_Instructions to follow_
Only the text of the entries below should appear in your exact transcription; leave out every picture.

_Data for processing_

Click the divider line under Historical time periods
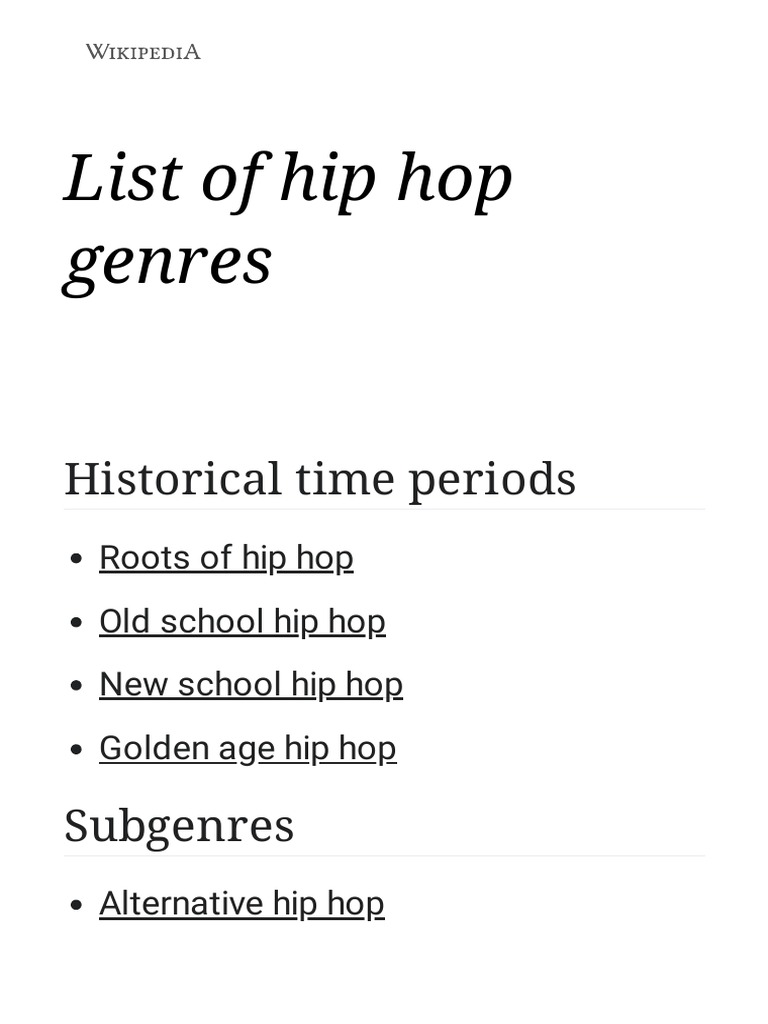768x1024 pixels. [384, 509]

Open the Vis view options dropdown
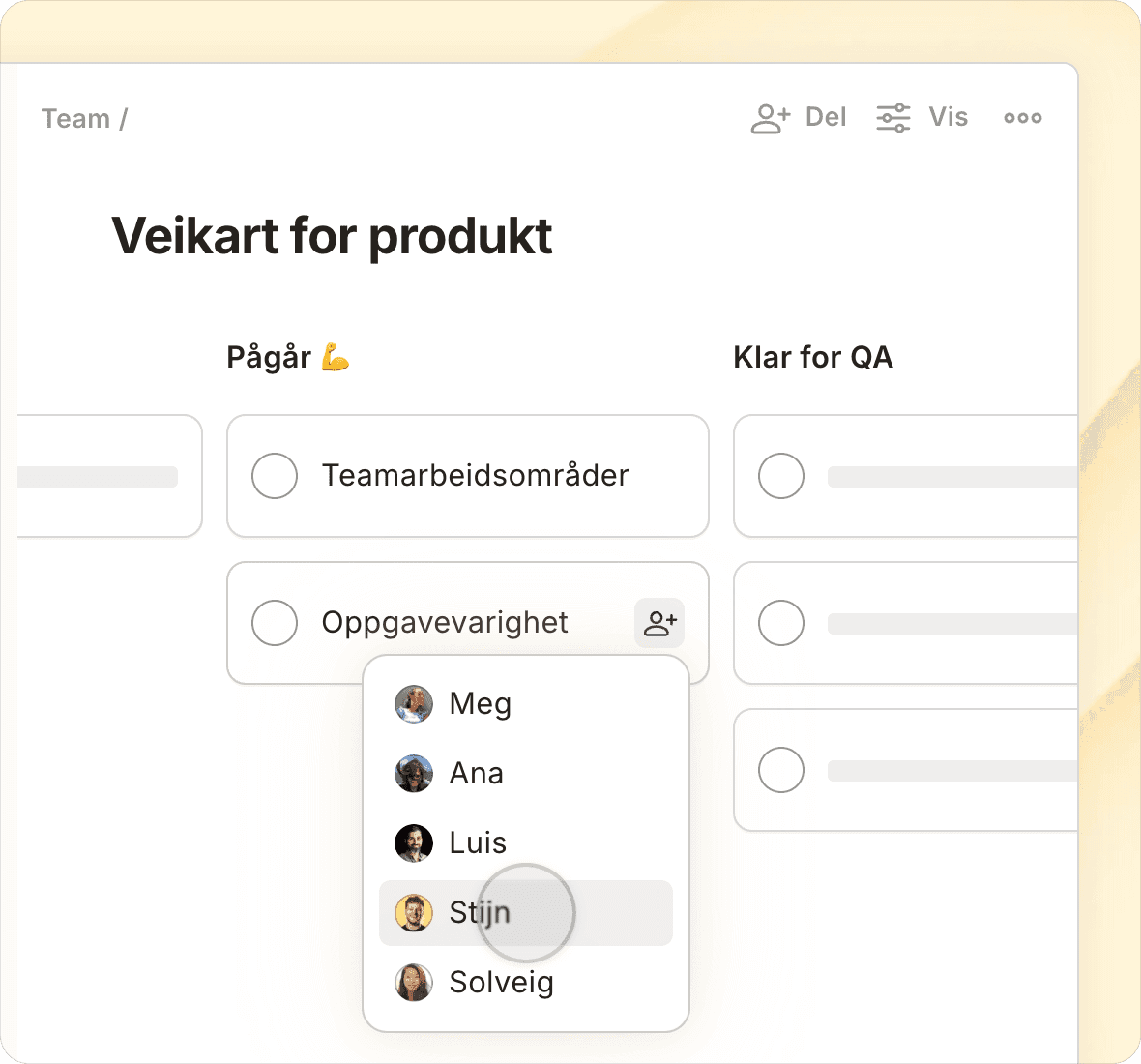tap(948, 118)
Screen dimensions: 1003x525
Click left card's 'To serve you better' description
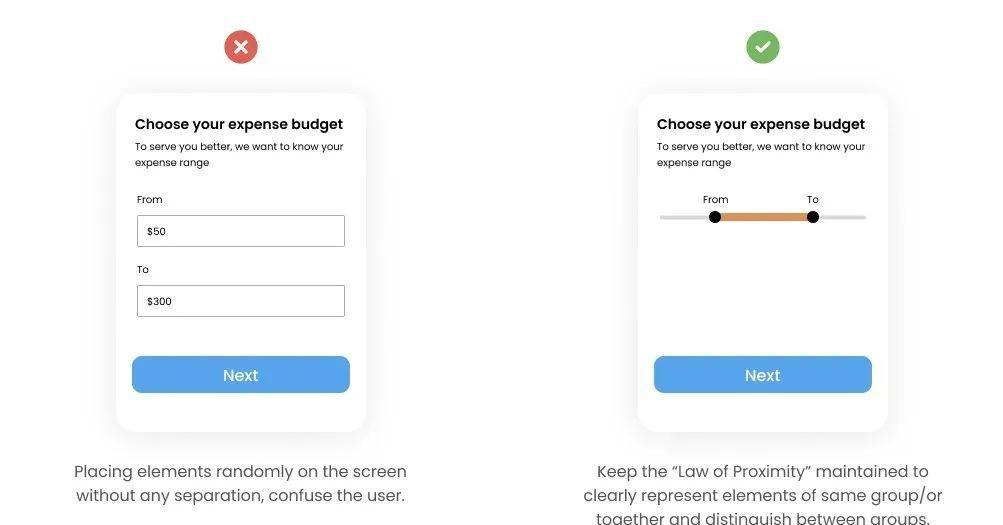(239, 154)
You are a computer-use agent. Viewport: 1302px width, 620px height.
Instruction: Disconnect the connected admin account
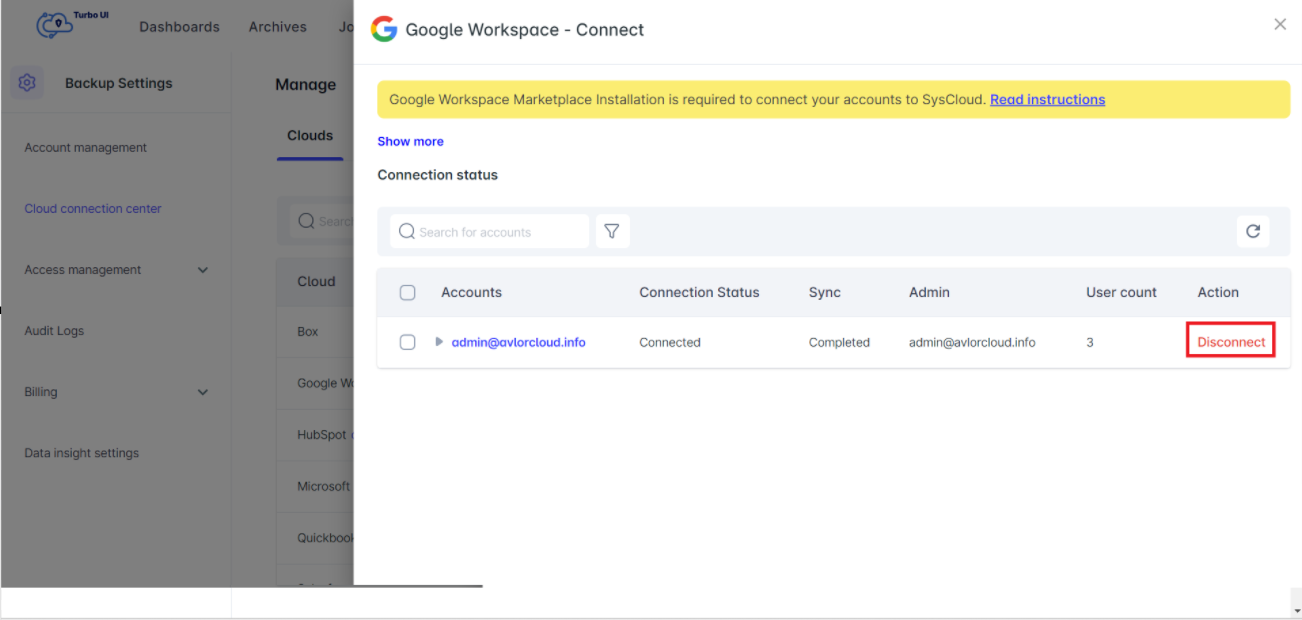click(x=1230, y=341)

_Solution to this exercise_
Click the divider line under Historical time periods
768x1024 pixels. [384, 509]

Open the Vis view options dropdown
tap(948, 118)
Screen dimensions: 1003x525
Click left card's 'To serve you better' description
(239, 154)
You are a computer-use agent. Viewport: 1302px width, 620px height.
Instruction: Disconnect the connected admin account
click(x=1230, y=341)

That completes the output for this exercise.